# Dati in ingresso
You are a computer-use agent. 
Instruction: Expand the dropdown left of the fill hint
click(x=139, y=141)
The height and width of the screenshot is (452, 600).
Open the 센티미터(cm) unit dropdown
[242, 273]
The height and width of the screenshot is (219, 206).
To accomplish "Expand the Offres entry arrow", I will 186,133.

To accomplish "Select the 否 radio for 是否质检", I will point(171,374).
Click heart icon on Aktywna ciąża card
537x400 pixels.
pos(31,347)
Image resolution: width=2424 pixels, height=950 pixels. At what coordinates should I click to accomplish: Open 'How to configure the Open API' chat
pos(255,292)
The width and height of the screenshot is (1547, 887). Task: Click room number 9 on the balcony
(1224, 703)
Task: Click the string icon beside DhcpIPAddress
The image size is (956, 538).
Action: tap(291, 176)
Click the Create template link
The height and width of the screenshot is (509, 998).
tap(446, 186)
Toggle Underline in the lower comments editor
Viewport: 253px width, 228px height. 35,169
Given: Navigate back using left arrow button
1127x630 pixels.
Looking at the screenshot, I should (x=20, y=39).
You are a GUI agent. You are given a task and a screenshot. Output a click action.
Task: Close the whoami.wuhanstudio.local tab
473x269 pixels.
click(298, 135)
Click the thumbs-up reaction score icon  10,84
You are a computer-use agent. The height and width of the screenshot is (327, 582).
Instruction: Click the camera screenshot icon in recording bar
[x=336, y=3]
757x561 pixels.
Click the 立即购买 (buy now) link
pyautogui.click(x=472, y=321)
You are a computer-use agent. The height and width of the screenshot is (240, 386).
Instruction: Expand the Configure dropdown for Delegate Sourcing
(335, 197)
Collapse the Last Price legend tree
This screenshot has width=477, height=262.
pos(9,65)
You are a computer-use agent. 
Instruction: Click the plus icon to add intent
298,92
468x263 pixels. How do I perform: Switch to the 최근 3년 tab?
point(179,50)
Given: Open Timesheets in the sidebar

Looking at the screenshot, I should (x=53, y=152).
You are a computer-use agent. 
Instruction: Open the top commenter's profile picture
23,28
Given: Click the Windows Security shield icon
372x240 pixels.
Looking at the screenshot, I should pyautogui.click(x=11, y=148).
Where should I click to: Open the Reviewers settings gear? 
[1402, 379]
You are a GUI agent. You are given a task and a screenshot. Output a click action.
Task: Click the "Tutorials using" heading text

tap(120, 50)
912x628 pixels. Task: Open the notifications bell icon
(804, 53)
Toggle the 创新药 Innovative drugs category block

# Compito
Trascrivi senza alcuna modifica le righe dell'elenco a partire da quella che contiene "Given: Click the Windows Security shield icon" e fino alla fine dell'elenco, estremi compresi.

# Soluzione del compito
Given: Click the Windows Security shield icon
372x240 pixels.
Looking at the screenshot, I should pyautogui.click(x=11, y=148).
Where should I click to: Open the Reviewers settings gear? 
[1402, 379]
You are a GUI agent. You are given a task and a screenshot. Output a click action.
Task: Click the "Tutorials using" heading text

tap(120, 50)
912x628 pixels. Task: Open the notifications bell icon
(804, 53)
Toggle the 创新药 Innovative drugs category block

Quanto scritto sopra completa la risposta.